## Brief
Answer these from the indenture excerpt:
1. Whom does the Company promptly notify of any change in the "CUSIP" numbers?
2. Before what date may the Securities be redeemed at the Company's election in a Provisional Redemption?
3. How many days' notice by mail must Holders receive before a Provisional Redemption?

## Supplied passage
-- Start --

SECTION 2.13. CUSIP NUMBERS.
The Company in issuing the Securities may use "CUSIP" numbers (if then
generally in use), and, if so, the Trustee shall use "CUSIP" numbers in notices
of redemption or purchase as a convenience to Holders; provided that any such
notice may state that no representation is made as to the correctness of such
numbers either as printed on the Securities or as contained in any notice of a
redemption or purchase and that reliance may be placed only on the other
identification numbers printed on the Securities, and any such redemption or
purchase shall not be affected by any defect in or omission of such numbers. The
Company will promptly notify the Trustee of any change in the "CUSIP" numbers.
ARTICLE 3
REDEMPTION AND PURCHASES
SECTION 3.1. RIGHT TO REDEEM; NOTICE TO TRUSTEE.
(a) The Securities may be redeemed at the election of the Company, as a
whole or in part from time to time, at any time prior to August 20, 2003 (a
"Provisional Redemption"), upon at least 20 and not more than 60 days' notice by
mail to the Holders of the Securities at a redemption price equal to $1,000 per
$1,000 principal amount of the Securities redeemed plus accrued and unpaid
interest, if any (such amount, together with the Make-Whole Payment described
below, the "Provisional Redemption Price"), to but excluding the date of
redemption (the "Provisional Redemption Date") if (1) the Closing Price of the
Common Stock has exceeded 150% of the Conversion Price for at least 20 Trading
Days within a period of any 30 consecutive Trading Days ending on the Trading
Day prior to the date of mailing of the notice of Provisional Redemption (the
"Notice Date"), and (2) a shelf registration statement covering resales of the
Securities and the Common Stock issuable upon conversion thereof is effective
and available for use and is expected to remain effective and available for use
for the 30 days following the Provisional Redemption Date unless registration is
no longer required.

-- End --

## Given entries
-- Start --

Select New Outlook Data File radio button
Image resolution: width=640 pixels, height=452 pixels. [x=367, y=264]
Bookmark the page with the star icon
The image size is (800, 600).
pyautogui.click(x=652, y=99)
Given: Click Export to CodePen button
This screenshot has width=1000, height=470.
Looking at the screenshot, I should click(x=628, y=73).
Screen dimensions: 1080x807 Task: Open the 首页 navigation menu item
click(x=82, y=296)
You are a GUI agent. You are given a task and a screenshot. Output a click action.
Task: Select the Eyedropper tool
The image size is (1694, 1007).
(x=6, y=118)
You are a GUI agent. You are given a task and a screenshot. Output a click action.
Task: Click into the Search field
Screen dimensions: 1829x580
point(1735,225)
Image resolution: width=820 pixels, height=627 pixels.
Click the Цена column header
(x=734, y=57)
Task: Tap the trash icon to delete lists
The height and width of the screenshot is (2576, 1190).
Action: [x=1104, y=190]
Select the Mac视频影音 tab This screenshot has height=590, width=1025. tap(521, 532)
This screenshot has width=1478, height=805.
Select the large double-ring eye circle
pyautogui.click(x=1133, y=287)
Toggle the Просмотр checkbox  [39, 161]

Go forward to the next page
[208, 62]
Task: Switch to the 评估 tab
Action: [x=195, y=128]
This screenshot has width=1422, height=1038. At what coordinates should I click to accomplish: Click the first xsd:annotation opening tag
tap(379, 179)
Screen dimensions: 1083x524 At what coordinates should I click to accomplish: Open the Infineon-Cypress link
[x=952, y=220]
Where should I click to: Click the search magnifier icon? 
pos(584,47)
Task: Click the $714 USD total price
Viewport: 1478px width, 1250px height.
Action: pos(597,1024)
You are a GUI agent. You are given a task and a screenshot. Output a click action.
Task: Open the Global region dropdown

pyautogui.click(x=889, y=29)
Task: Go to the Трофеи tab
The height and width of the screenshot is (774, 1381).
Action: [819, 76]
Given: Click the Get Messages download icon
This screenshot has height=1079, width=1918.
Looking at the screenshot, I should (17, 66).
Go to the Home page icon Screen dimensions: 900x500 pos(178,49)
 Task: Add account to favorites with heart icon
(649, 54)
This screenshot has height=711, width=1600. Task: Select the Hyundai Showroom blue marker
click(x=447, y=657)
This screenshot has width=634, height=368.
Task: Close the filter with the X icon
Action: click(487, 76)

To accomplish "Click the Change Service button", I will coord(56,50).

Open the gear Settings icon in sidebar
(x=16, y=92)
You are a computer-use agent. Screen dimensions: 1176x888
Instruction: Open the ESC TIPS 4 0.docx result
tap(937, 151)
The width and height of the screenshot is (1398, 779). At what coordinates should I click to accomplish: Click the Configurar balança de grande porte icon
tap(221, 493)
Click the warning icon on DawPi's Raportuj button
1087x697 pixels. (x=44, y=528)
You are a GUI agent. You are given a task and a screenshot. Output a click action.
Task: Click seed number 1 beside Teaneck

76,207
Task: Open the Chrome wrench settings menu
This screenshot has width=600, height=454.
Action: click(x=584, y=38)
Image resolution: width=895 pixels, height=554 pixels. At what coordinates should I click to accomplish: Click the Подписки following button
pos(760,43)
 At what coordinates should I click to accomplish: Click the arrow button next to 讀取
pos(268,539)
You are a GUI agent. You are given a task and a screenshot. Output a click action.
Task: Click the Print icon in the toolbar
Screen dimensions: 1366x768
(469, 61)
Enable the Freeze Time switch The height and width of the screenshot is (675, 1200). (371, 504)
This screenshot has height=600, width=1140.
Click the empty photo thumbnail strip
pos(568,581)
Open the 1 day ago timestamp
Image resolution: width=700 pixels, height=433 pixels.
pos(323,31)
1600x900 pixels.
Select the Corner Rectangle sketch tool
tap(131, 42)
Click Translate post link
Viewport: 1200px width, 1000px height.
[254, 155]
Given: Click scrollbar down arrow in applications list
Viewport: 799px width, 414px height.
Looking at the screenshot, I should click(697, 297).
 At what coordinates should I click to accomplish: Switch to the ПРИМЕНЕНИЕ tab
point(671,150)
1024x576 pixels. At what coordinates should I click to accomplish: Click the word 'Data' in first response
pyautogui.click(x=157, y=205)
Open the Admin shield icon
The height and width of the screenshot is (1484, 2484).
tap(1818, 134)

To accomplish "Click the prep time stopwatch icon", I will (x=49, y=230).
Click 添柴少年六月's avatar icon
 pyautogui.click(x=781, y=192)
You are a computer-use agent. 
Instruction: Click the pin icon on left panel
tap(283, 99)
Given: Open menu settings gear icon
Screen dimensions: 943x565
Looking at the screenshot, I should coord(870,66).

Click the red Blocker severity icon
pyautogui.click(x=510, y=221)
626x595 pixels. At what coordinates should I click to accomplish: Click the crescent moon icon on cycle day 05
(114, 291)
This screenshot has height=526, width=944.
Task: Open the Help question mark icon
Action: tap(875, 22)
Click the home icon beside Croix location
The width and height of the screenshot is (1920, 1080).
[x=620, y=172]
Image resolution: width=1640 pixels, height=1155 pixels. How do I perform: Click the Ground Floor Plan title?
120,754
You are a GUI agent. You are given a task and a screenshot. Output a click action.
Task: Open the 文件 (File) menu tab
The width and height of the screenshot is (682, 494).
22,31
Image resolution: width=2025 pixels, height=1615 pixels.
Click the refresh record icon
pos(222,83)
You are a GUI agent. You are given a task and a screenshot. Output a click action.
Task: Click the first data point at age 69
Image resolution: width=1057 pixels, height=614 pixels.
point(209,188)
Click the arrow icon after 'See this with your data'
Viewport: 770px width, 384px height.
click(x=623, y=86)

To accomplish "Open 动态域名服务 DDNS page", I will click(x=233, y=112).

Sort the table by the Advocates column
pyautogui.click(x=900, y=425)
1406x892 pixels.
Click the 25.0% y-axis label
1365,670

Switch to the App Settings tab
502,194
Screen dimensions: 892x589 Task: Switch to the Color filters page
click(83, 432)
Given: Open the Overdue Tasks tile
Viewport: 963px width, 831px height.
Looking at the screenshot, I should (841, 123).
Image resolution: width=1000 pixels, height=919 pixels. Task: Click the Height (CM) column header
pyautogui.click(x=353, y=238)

-- End --

## Final result
1. The Trustee.
2. August 20, 2003.
3. At least 20 and not more than 60 days.